Sunday, February 12, 2012

Why Moneyball reminded me of JFK

I FINALLY saw Moneyball last night.
I never got around to seeing it in the theater. You'd think I'd be there as it combined a passion of mine (baseball stats) and a passion of my wife's (looking at Brad Pitt.)

But it didn't happen. And I popped the DVD in last night and my wife was asleep before they traded Jeremy Giambi.

So much for it being entertaining even without knowledge of baseball.

I know a lot of baseball fans who did NOT like the movie. Some were people who just didn't buy Billy Beane's philosophy or thought he was overrated.

Others pointed out some of the factors of the A's success in the early 2000s that were left out.

That bugged me a little as well. I mean while the A's made the playoffs in 2000, 2001, 2002 and 2003, they had Barry Zito, Mark Mulder and Tim Hudson. Having one of those three start 60% of your games MIGHT just be a bigger reason for a 103 win season than Scott Hatteberg taking a walk.

And of course the elephant (no reference to the A's mascot intended) in the room is of course the steroids. Why is getting on base so important? So those home runs would be 3 run shots rather than solo shots. (Speaking of shots where are the shots of Tejada shooting up?)

And yeah, baseball lifer Art Howe being reduced to an emasculated bumbler might be a bit cruel.

But I put that aside and enjoyed it the same reason why I like Oliver Stone's JFK.

If you watch Stone's movie as a factual film, your head will resemble Kennedy's in the limo. (Too soon?)

There are leaps in logic in the film and fictitious characters created to connect the dots. And The Magic Bullet is demonstrated with two people who are NOT sitting in the position that Kennedy and Connelly were seated in the car!!!

At first I hated the film.
But now I love it. I don't watch it as a history lesson. I watch it as a mystery movie. And with that in mind, it is a fascinating and very skillfully made mystery film that features Kevin Bacon dressed as Marie Antoinette in one scene (as all good mysteries should.)

That's how I view Moneyball.

It was a compelling underdog story. It was the story of a guy who had no choice but to try something different and drastic to win.

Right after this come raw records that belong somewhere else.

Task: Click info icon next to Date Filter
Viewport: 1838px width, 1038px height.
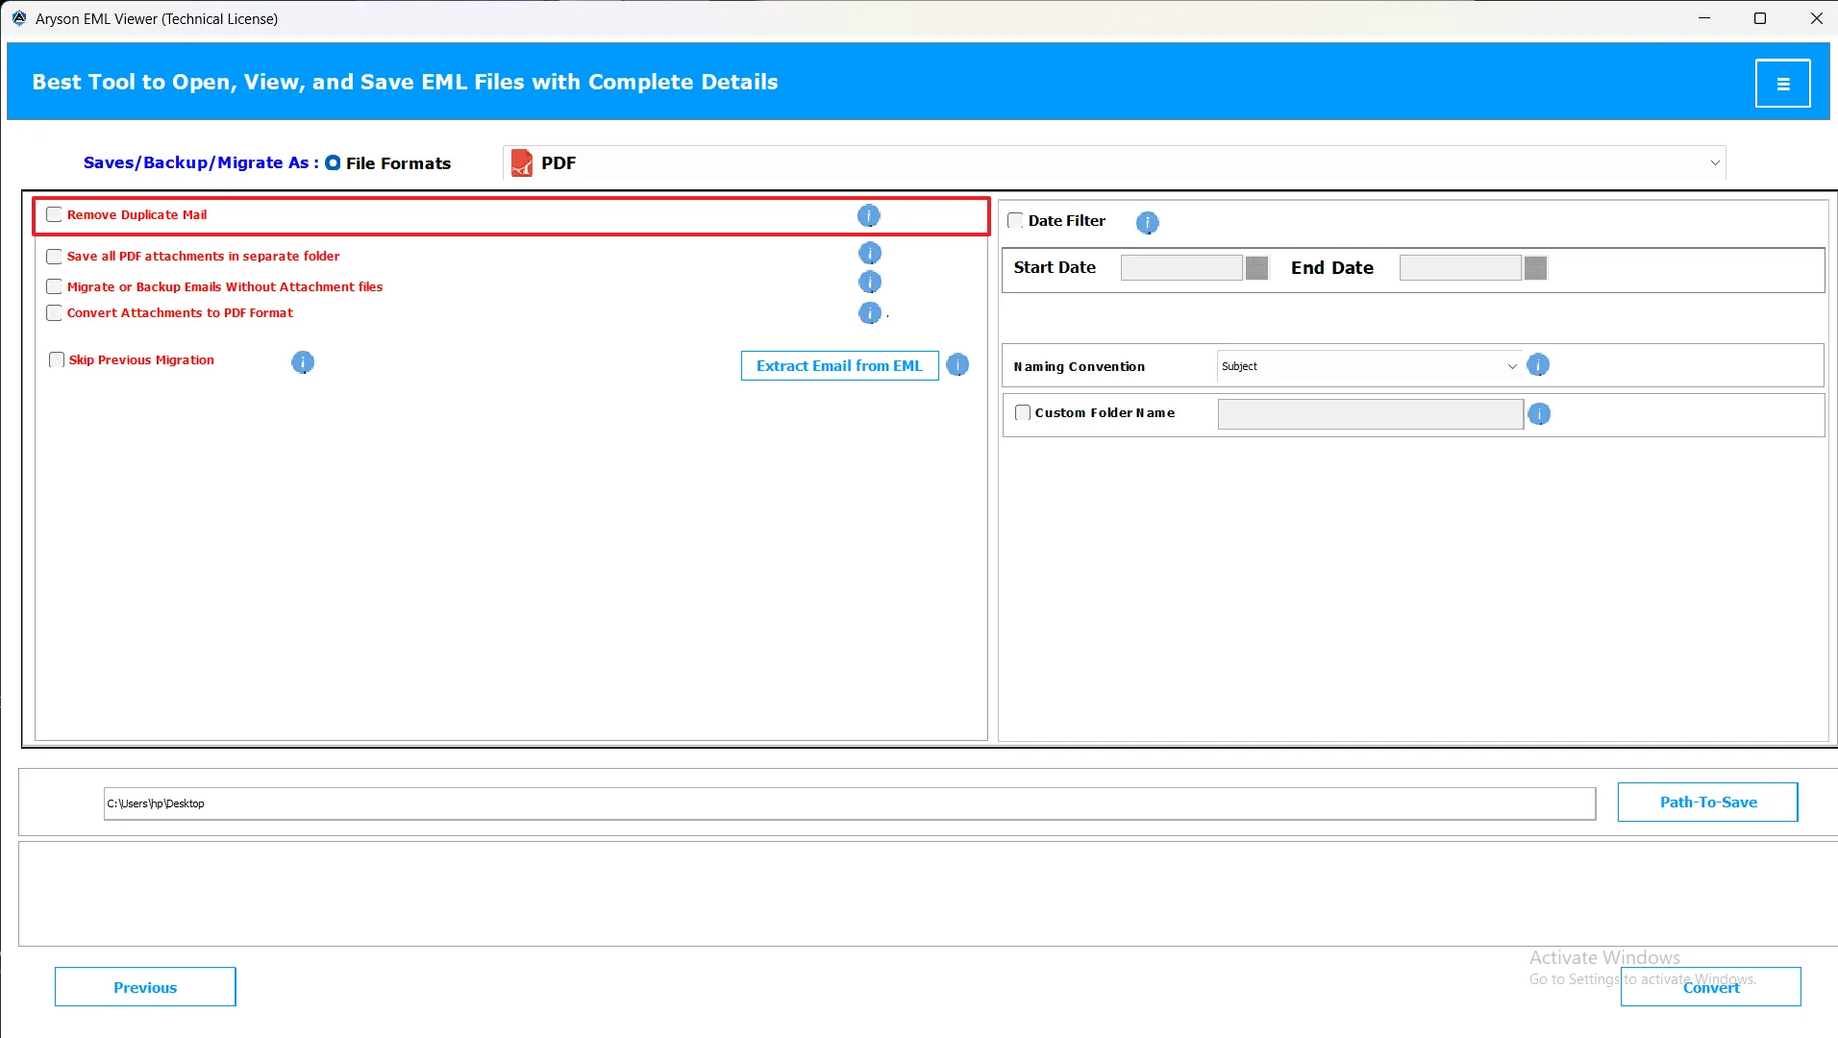Action: (1147, 223)
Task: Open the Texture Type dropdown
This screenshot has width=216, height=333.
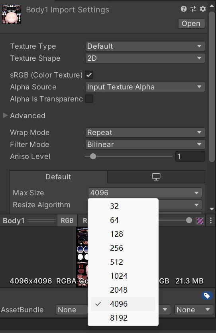Action: point(145,46)
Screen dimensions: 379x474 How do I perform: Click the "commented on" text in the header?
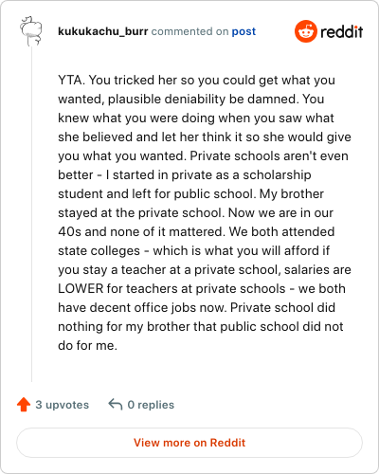tap(190, 31)
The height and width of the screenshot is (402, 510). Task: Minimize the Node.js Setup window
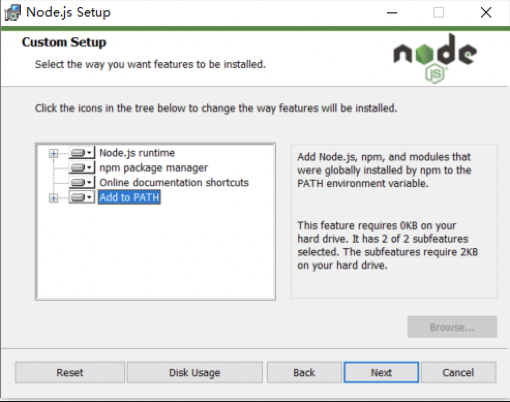point(392,13)
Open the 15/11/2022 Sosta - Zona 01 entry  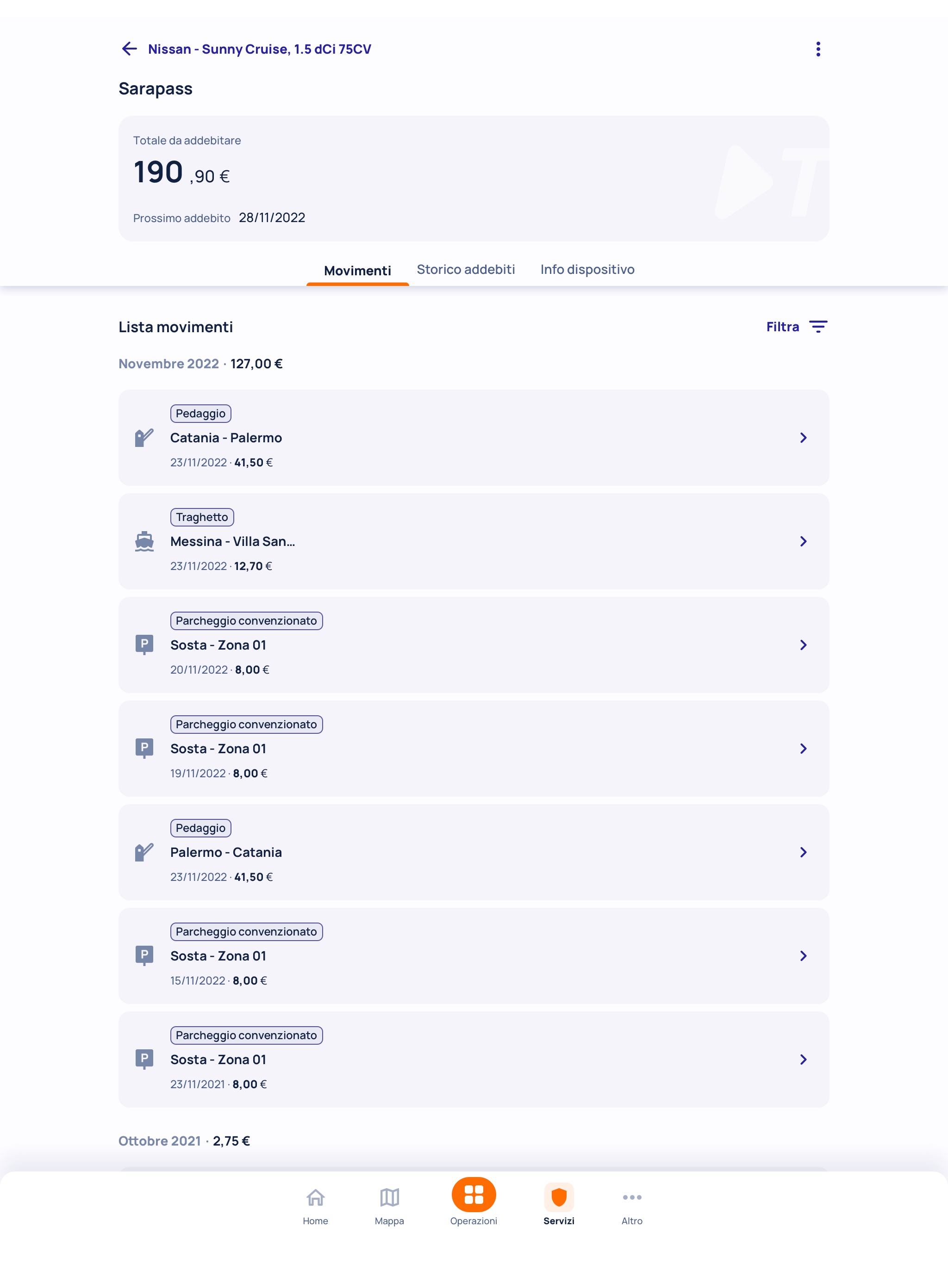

Yeah there was no Peter Brand but rather he was named Paul DePodesta. But it is more interesting to see a jock like Brad Pitt paired with a very unathletic Jonah Hill.

Sure the whole fight over Scott Hatteberg and his playing time was exaggerated, but it made his walk off homer all the more dramatic.

Brad Pitt was great and he was pitch perfect as a failed player turned floundering GM.
It was like The Social Network, but with baseball.

So yeah, I dug it.
In fact I feel a little guilty that I was rooting for the Twins in the 2002 Division Series!

If I knew that Billy Beane had an adorable daughter who sang "The Show" by Lenka, I would never have been rooting against the A's!

Follow sullybaseball on Twitter


  1. Well put, Sully. I have to say that as a huge baseball fan and someone who knew going in the film would be mostly fictional (even more so than the book), I STILL didn't like the movie that much. I found it to be boring and mostly uninspirational. Too bad the Oakland A's owner bought into it and gave Billy Beane an eight year extension. He's like a reverse 1970's Steinbrenner- instead of ignoring recent success, he rewards success of long ago...and BOY does he reward it! And speaking of success of long ago, I hear the A's are going after Manny Ramirez. Quite a bold strategy for a "small market team" that just dismantled their roster (again) after crying poor. (again)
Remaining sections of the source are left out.